Präventive Massnahmen vor einer Tour
Mit geeigneten Massnahmen und Vorbereitungen könnte eine mögliche, kostenaufwändige Notsuche verhindert werden. Was ganz generell helfen kann, ist die Verständigung Familienangehöriger und von Freunden vor einer Tour. Dabei ist die Route und das Vorhaben einer Wander- oder Skitour dem Umfeld bekannt zu geben. So kann das Gebiet für die Suchaktion bereits besser eingegrenzt werden. Regelmässiger Kontakt zu Freunden oder Familienangehörigen bietet ebenfalls ein gewisses Sicherheitsgefühl. Ausserdem besteht die Möglichkeit, Partnern oder Familienangehörigen mit Apps, wie zum Beispiel „Standort teilen“, den Standort des Mobiltelefons bekannt zu geben. Dies ist unter anderem auch ganz praktisch, sollte das Telefon verloren gehen oder gestohlen werden. Dies muss aber ähnlich wie bei der Rega App vorgängig eingerichtet werden.
Zur Vorbereitung einer Gebirgs- oder Skitour gehören eben nicht nur das Konsultieren der Wetterprognosen sowie Mitführen einer witterungsangepassten Ausrüstung, sondern auch Gedanken zu: „Was wäre, wenn ich während der Tour verunfalle, nicht mehr reagieren kann und es langsam Nacht wird“. Dazu kommt ein vollgeladener Akku.
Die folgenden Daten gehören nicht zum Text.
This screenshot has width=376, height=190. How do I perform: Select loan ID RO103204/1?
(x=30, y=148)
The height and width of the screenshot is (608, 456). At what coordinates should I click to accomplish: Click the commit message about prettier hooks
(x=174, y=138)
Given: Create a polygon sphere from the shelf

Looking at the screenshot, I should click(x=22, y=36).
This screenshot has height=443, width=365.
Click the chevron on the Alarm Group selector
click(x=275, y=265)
Eine Ortung via Mobilfunk ist nur möglich, wenn das Gerät noch über genügend Strom verfügt. Dabei ist zu berücksichtigen, dass die Standortfreigabe viel Strom braucht und Suchaktionen sehr viel Zeit benötigen.
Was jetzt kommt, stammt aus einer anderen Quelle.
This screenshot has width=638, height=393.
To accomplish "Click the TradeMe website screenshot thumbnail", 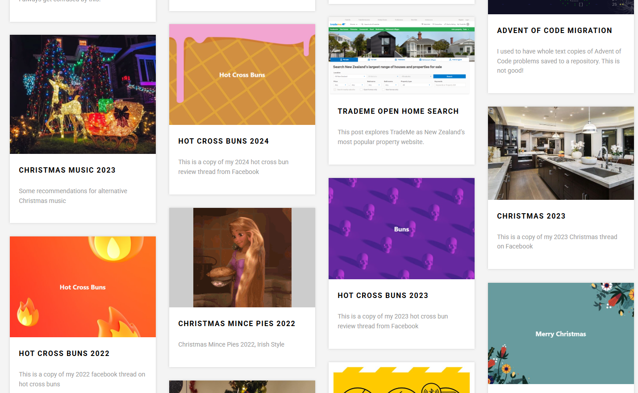I will pyautogui.click(x=401, y=55).
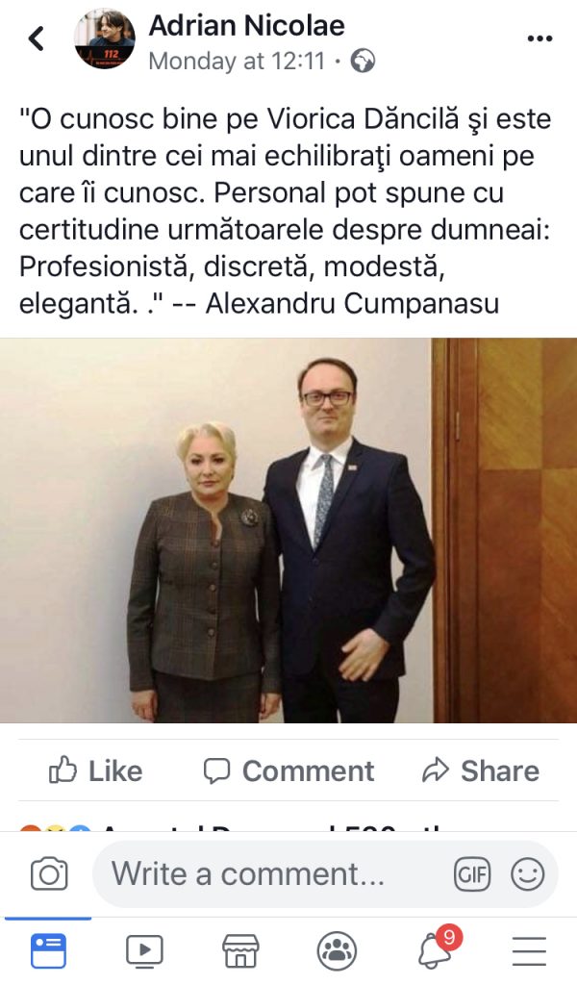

Terrestrische Suchen sind, um die Suchmannschaft nicht zusätzlich zu gefährden, in der Nacht bzw. bei schlechter Witterung (Schneefall, Nebel, etc.) nicht immer möglich. Selbst wenn die ungefähre Position bekannt ist. Das würde dann bedeuten, dass eine mögliche eisig kalte Nacht im Freien überstanden werden müsste. Sich darauf zu verlassen, dass die moderne Polizei von heute mit ihren Einsatzmitteln die vermisste Person auf jeden Fall findet, ist keine Option!